**REQUIREMENT A**.
Answer these questions from the plantar fasciitis article below, one line each, marking your answers (i), (ii), (iii):
(i) Between which two points does the plantar fascia band extend?
(ii) About what percentage of individuals will experience plantar fasciitis at some point in their lifespan?
(iii) What do dress shoes typically lack?
**REQUIREMENT B**.
In the plantar fasciitis article below, turn the paragraph beginning "1. Stop wearing inappropriate footwear" into a short bulleted list that keeps its main facts.
**REQUIREMENT C**.
Extend the plantar fasciitis article below with the next part, starting right after its final sentence.

Plantar fasciitis is a very common foot problem that affects many individuals. In simplest terms plantar fasciitis is inflammation involving the plantar fascia band which extends from your heel bone to the bones of the forefoot. Some contributing factors for plantar fasciitis include flat feet or high arches, excessive time on your feet, obesity, muscle imbalances, improper footwear, walking barefoot, etc. Classic symptoms involve heel and/or arch pain, muscle tightness, and morning pain when taking your first few steps. The medical literature states that plantar fasciitis is the most common cause for heel pain1 and approximately 10% of individuals will experience plantar fasciitis at some point during their lifespan.2 Given that I am a runner with a lower arch profile I have dealt with plantar fasciitis several times and this is a problem that can periodically resurface. The key to properly managing and recovering from plantar fasciitis is to develop a comprehensive treatment program which includes the following:
1. Stop wearing inappropriate footwear. This includes avoiding tight fitting shoes, high heeled shoes, flip-flop sandals, and any other flat or narrow fitting shoes. Dress shoes typically do not have adequate arch support and usually lack enough room for your toes.

**DATASET CONTENT**.
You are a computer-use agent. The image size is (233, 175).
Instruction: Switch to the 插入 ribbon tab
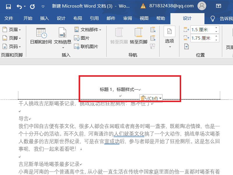[44, 18]
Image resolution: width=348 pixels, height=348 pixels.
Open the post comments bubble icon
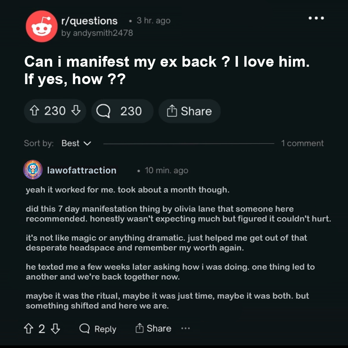pos(103,111)
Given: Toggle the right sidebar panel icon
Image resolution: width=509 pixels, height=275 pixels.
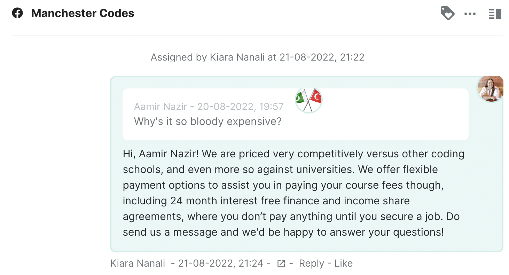Looking at the screenshot, I should 495,14.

**ANSWER A**.
(i) From the heel bone to the bones of the forefoot.
(ii) Approximately 10%.
(iii) Adequate arch support, and usually enough room for the toes.

**ANSWER B**.
- Stop wearing inappropriate footwear.
- Avoid tight-fitting shoes, high-heeled shoes, flip-flop sandals, and other flat or narrow-fitting shoes.
- Dress shoes typically lack adequate arch support and usually lack enough room for the toes.

**ANSWER C**.
2. Start wearing proper footwear with good arch support. There is a wide variety of tennis shoes that offer adequate toe room and good arch support. Certain styles of work boots can also provide adequate support as well. When buying a new pair of shoes you should always make sure that you buy the correct size to allow enough room for your toes. A simple reminder when trying to find the correct size shoe is to follow the “rule of thumb”. Basically when you buy shoes you should have a thumb width of space from the end of your big toe to the end of the shoe. This will make sure you have adequate room for your toes. You can also find certain brands of sandals that provide good arch support. If you have difficulty finding the right type of shoe for your foot try to find a shoe store that has a pedorthist on staff. Pedorthists are individuals that are trained to provide the correct type of shoe based upon a person’s walking mechanics and foot profile.
3. Try to avoid barefoot walking as much as possible. Walking barefoot puts more stress and pressure on your feet. Many of my patients prefer to walk barefoot inside their home so a simple solution is to purchase something similar to Crocs shoes or a clog type of shoe which are easy to get on and off. If you purchase these types of shoes it is important to find one that has adequate arch support that is also comfortable to wear.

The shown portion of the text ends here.